Pero si trazamos este paseo es porque no renunciamos a lo que lo caracteriza: la tierra que, fértil como cuerpo de mujer y sus transformaciones, en las funciones elementales de la naturaleza es una necesaria referencia para la vida humana.
No sólo la vista se recrea en los colores de los árboles florecidos, pues otro foco de atención penetra y queda fijado por el oído: los pájaros, sus gorjeos y sus vuelos graciosos o elegantes, como si su función sea la de avisar que la vida late y advertir para que el mundo sea menos confuso.
Las parcelas cuidadas pueden acogerse y distinguirse en un estilo personal, original, de sus cultivadores: si es para árboles frutales o la tierra espera la siembra de hortalizas. La tierra de cultivo es un espacio escrito con un lenguaje sutil y en apariencia inocente. El paseante siente que las palabras, como los pájaros, vuelan, y se piensa en frases que puedan expresar con fidelidad y a la vez, lo que se ve y la impresión que se siente. Al final, uno se remite a lo tópico y acostumbrado, resumiendo la emoción y el pensamiento.
Este acontecimiento de la floración, no por repetido deja de ser un suceso sorprendente, aun en la sencillez del cotidiano discurrir de las estaciones.
Y le tienta al paseante revivir y relatar enredos reales y ficciones aparentes que tuvieron lugar por estos territorios. Contando con que los recuerdos se modifican, las leyendas y los mitos de siempre pueden contener un sentido nuevo, como cuando los huertanos cantaban, con mejor o peor entonación, mientras laboraban, antes de la expansión del transistor, o un obrero a otro contaba un suceso misterioso desde la distancia de un terreno a otro, donde se entremezclaban las historias con las opiniones, los refranes y los precios del trabajo y de las frutas, con prospectiva de futuro, en una continua expresión de la sabiduría popular.
El paseante se complace, pero no se anima, a ser un personaje que pudiera impulsar una narración, aprovechando la vida de árboles pájaros, y paseantes en bicicleta, procurando un estilo coloquial y a propósito sobre lo que se ve, la situación en la que habla el corazón.
Hoy, las personas que cantan son pájaros y evocan el mundo que existe, aunque con ecos distintos. El escenario huertano sigue siendo asombroso, aun en su, a veces, triste respuesta a la rudeza del mundo real.
El paseante mira o lo recuerda, que es un modo de mirar lo que ya no está, y se mezcla algo de lo que fue y algo de lo que hay y que no sabe ponerle nombre.

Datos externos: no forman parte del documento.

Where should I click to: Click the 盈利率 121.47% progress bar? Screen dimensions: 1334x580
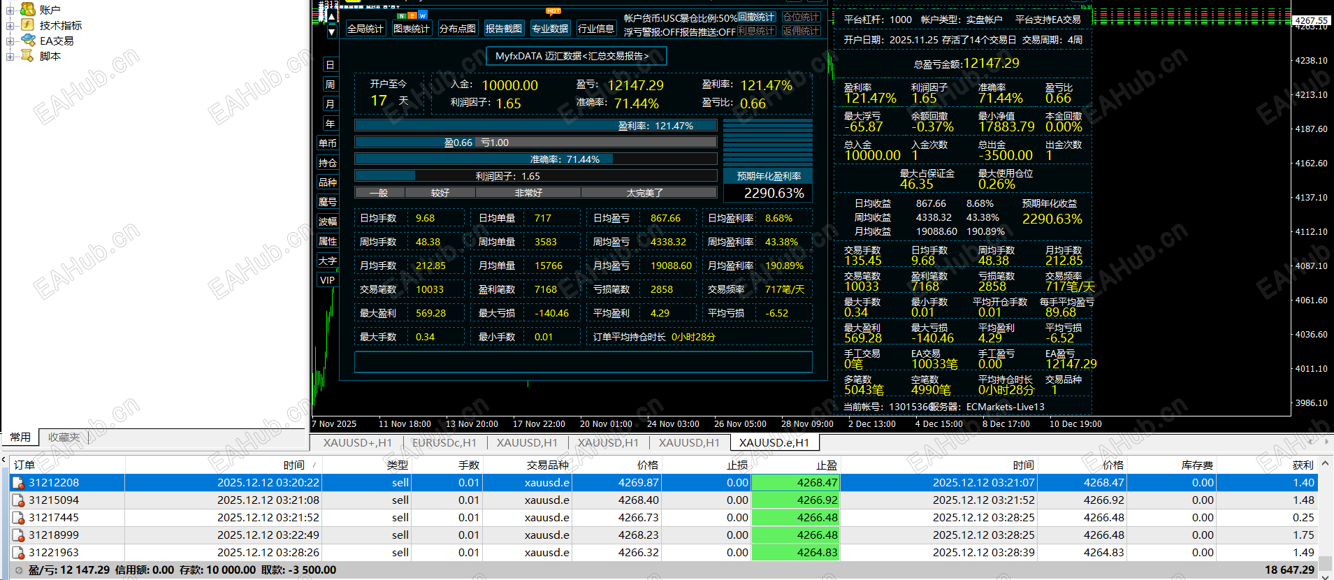click(x=536, y=126)
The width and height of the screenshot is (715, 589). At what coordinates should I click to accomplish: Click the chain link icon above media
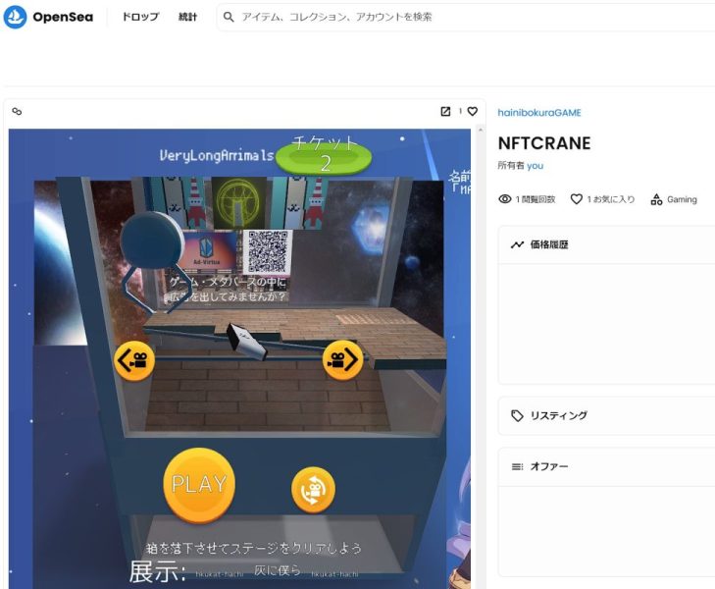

Será mejor abrir de par en par los ojos para recibir en el ánimo eso que está muy claro, intentando que la inteligencia sensible no dé paso a los excesos sentimentales. Las palabras vuelan igual que los pájaros, que armoniosamente quiebran el silencio del caminante, mientras se percibe la primavera que retorna y deja algo para compensar la ausencia cromática anterior: está aquí para eso y para lo que quiera entenderse.
Como, cada vez que te leo, veo su sensibilidad a flor de piel,ó de huerta,ó de..........me encanta como relatas las distintas estaciones del año.